▶ _Task directions_
Copy, from the data below, each line that has the word "computer".

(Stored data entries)
━━━━━━━━━━

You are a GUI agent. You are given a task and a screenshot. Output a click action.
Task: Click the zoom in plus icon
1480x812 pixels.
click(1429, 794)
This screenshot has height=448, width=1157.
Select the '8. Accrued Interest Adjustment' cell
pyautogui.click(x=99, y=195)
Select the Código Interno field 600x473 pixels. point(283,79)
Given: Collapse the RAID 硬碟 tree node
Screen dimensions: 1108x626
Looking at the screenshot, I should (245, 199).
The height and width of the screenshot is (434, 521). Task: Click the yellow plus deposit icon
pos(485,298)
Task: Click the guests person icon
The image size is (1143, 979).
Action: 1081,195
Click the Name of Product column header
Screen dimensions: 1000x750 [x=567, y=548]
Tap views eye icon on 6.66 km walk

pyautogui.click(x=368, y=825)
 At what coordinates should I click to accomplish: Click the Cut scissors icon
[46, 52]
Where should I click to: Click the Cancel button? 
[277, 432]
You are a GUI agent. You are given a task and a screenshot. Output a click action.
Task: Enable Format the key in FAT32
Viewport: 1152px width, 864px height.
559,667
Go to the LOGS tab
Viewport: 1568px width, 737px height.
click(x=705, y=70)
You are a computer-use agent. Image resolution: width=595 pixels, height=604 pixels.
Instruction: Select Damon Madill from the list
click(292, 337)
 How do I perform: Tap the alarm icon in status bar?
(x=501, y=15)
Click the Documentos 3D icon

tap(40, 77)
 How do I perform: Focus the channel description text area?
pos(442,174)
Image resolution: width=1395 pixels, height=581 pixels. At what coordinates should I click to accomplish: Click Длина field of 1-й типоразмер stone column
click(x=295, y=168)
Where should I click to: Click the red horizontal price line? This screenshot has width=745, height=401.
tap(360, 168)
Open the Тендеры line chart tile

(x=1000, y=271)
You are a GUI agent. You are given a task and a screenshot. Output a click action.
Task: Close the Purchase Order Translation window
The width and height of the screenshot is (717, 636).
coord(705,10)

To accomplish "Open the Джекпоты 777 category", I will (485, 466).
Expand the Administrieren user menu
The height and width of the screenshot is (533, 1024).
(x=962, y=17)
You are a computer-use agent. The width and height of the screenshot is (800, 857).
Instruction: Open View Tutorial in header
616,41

━━━━━━━━━━

▶ _Solution for this task_
You are a computer-use agent. Image resolution: width=595 pixels, height=604 pixels.
You are a computer-use agent. The width and height of the screenshot is (800, 857).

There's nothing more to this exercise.